> Brief 1
Decide whether each statement agrees with the passage below on The Birmingham Project, answering yes or no and quoting the deciding words of the passage: (a) Each subject is made to look directly into the lens. (b) The passage calls the sitters' position active. (c) The listed prints are mounted to dibond.
> Brief 2
From the passage below on The Birmingham Project, return word for word everything from "As Bey explains, part" down to "process truly participatory.".

> Quoted passage
··········
Mary Parker and Caela Cowan (2012), Archival pigment prints mounted to dibond, 40 x 64 inches, courtesy the artist and the Birmingham Museum of Art

As Bey explains, part of the process in The Birmingham Project involved constructing the circumstances by and through which his sitters could reassert their rights to the gaze. Compositionally he has each subject look directly into the lens, creating an image in which each subject stares directly at the viewer. While Bey’s gaze is certainly active, his sitters’ position is not. His seated subjects reference both the Sixteenth Street Baptist Church and the nonviolent protest of the sit-in, but at the same time they also embody a sense of patience and of the willingness to engage with the camera, making the process truly participatory.
··········
> Material provided
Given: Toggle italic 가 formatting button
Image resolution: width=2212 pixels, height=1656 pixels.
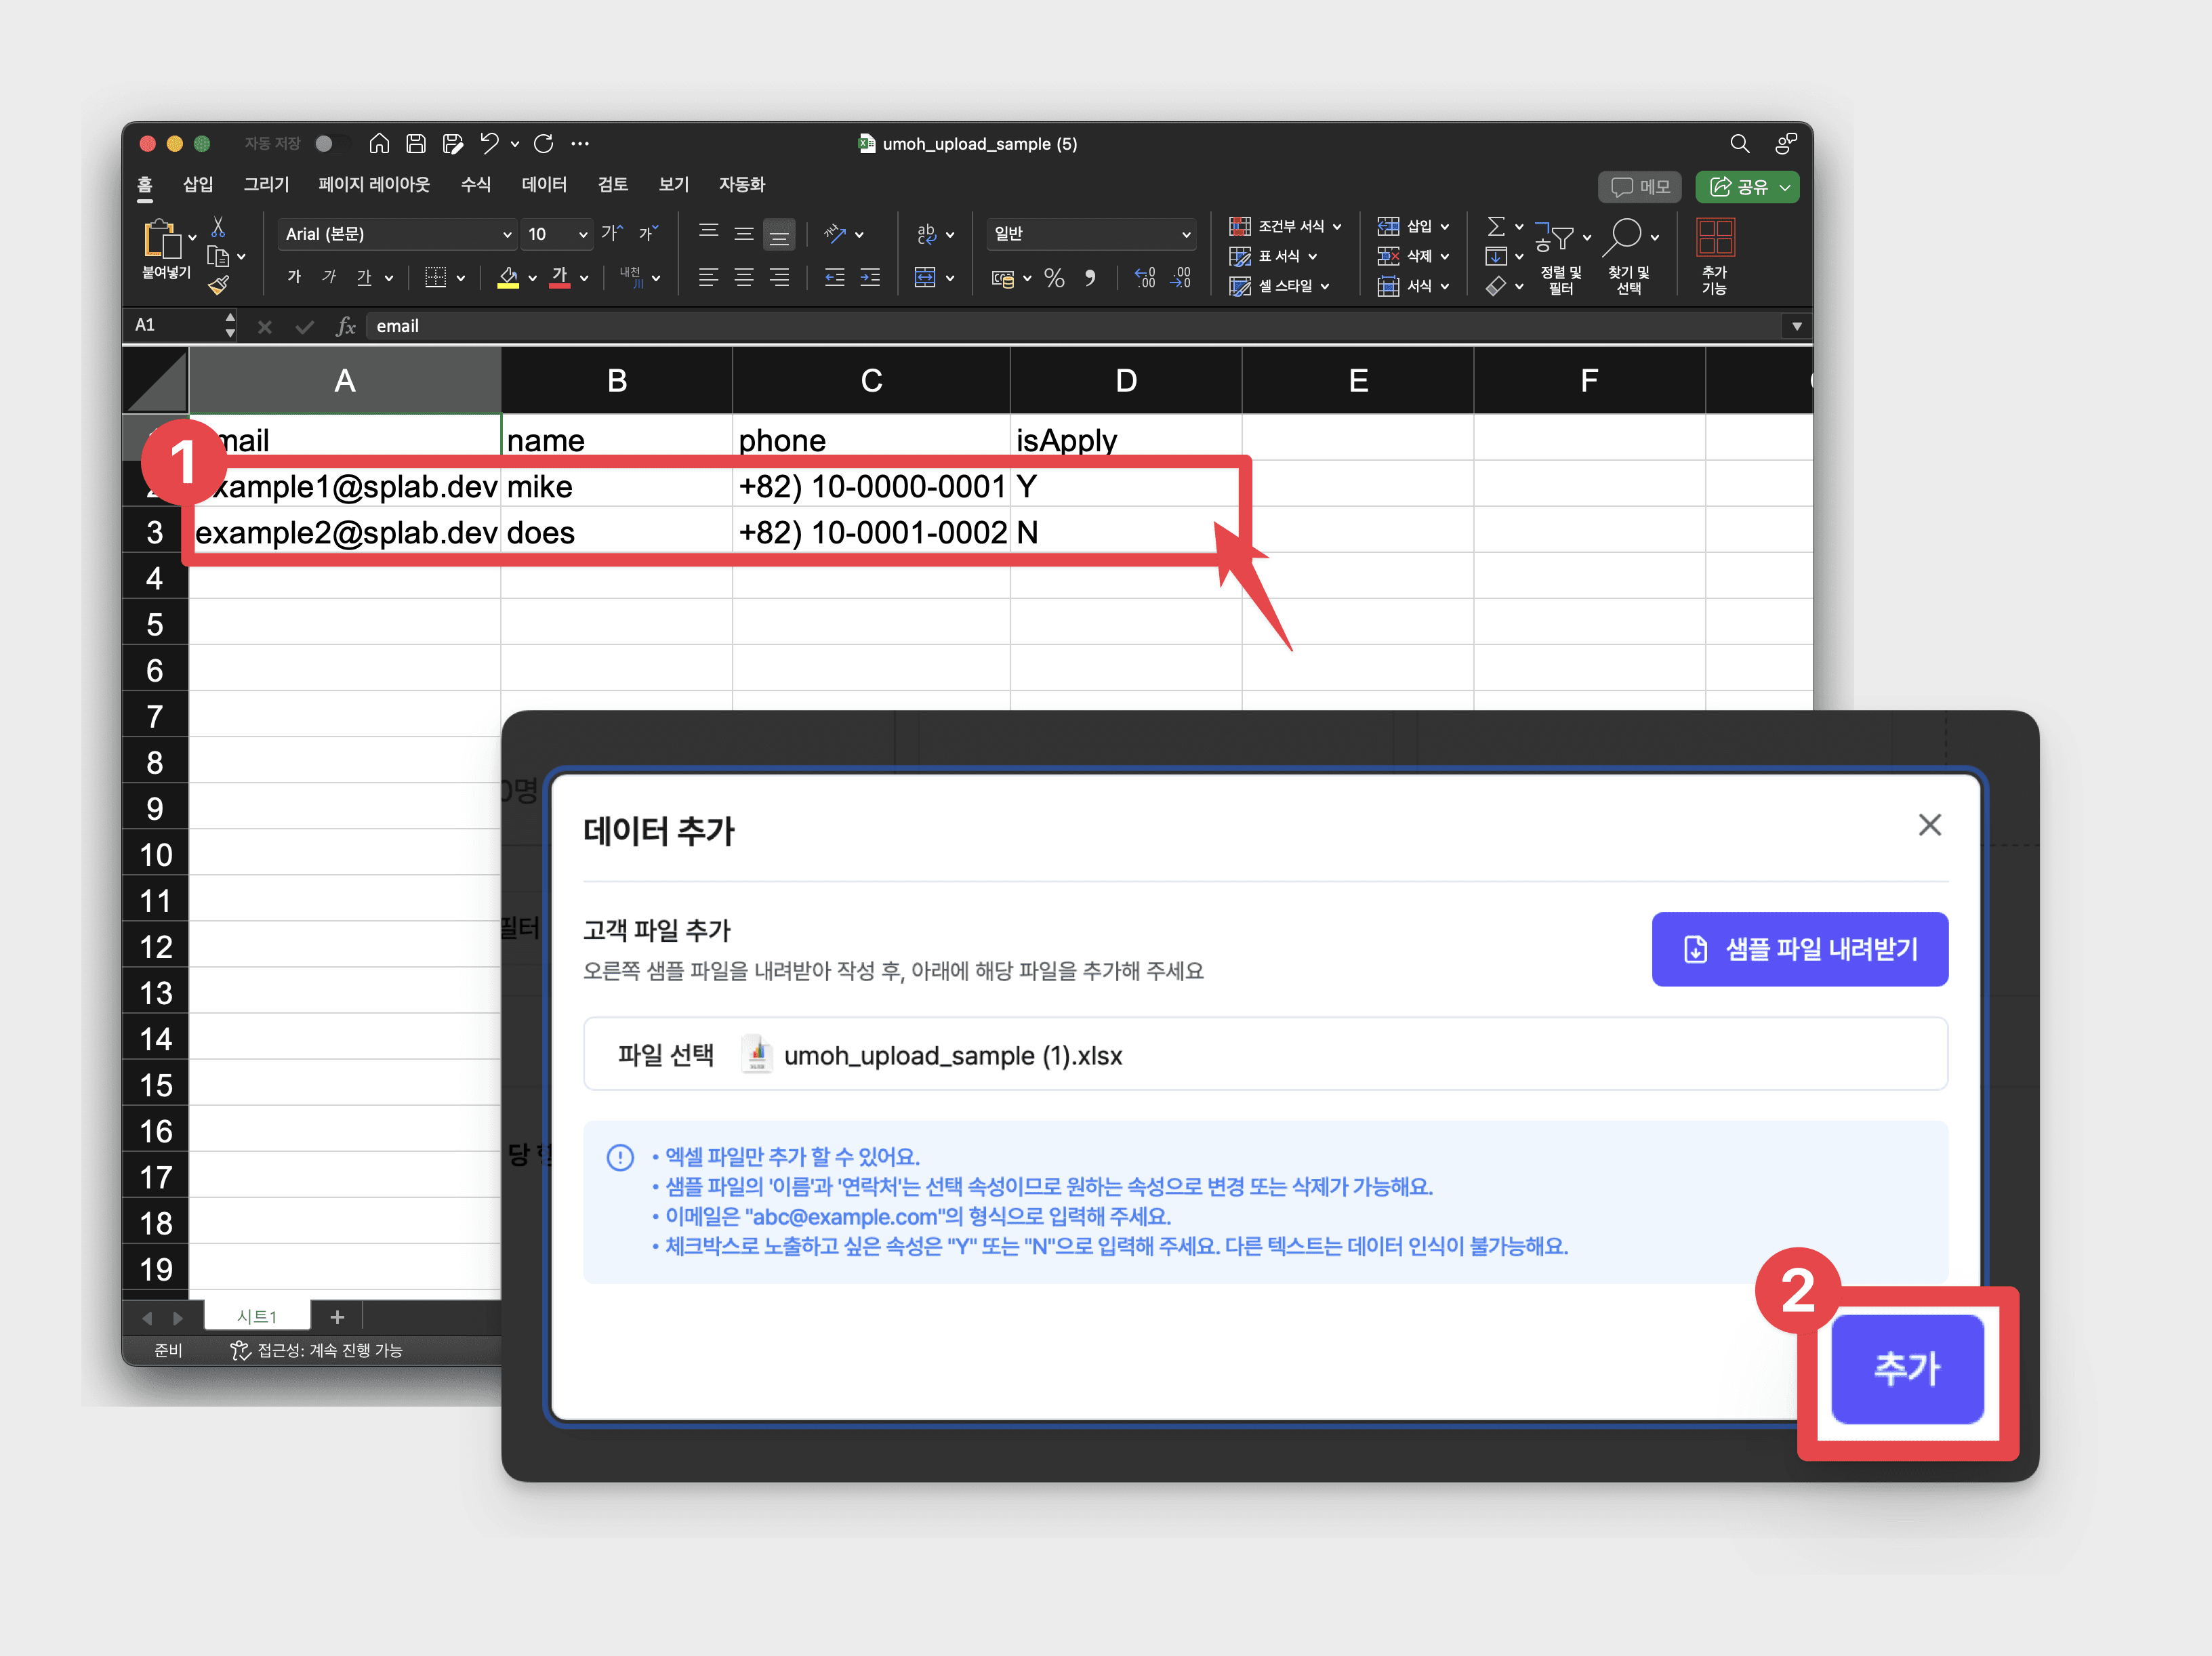Looking at the screenshot, I should tap(329, 277).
··········
> Task response 1
(a) Yes: "he has each subject look directly into the lens"
(b) No: "his sitters’ position is not"
(c) Yes: "Archival pigment prints mounted to dibond"

> Task response 2
As Bey explains, part of the process in The Birmingham Project involved constructing the circumstances by and through which his sitters could reassert their rights to the gaze. Compositionally he has each subject look directly into the lens, creating an image in which each subject stares directly at the viewer. While Bey’s gaze is certainly active, his sitters’ position is not. His seated subjects reference both the Sixteenth Street Baptist Church and the nonviolent protest of the sit-in, but at the same time they also embody a sense of patience and of the willingness to engage with the camera, making the process truly participatory.